In the material below, how many lines contain the word "will"? The reply must be that number alone.

<<<<

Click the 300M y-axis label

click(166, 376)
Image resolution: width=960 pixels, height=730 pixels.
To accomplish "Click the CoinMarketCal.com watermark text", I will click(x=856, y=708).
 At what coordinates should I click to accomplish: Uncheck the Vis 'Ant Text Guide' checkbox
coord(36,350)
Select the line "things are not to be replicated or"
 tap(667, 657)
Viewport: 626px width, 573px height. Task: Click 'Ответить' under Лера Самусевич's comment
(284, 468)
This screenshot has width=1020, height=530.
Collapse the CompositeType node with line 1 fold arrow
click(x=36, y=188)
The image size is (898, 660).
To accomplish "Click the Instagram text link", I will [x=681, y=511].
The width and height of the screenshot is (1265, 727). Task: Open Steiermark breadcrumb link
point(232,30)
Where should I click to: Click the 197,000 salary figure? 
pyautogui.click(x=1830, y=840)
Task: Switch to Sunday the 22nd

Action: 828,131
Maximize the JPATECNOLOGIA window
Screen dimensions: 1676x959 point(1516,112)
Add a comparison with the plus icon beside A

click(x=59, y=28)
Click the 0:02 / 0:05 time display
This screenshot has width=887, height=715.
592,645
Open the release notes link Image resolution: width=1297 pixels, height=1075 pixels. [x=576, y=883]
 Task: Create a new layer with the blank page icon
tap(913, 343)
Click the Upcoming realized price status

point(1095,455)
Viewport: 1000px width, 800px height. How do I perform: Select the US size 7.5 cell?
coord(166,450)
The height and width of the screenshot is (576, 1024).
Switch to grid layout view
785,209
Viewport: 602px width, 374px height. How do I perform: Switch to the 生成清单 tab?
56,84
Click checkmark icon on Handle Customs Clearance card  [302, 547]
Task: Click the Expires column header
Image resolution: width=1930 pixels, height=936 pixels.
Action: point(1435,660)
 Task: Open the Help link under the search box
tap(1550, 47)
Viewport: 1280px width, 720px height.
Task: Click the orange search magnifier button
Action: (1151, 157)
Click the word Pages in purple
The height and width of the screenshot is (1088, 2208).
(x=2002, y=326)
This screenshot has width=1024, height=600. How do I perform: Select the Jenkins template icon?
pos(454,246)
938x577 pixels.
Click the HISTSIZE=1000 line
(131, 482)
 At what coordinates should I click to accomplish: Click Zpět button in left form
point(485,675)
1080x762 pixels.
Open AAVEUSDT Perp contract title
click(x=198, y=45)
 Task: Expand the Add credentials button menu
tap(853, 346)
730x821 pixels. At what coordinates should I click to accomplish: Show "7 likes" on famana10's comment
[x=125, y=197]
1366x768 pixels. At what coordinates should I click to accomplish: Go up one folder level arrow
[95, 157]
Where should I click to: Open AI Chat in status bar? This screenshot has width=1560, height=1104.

>>>>

▶ RESULT OF THIS EXERCISE
2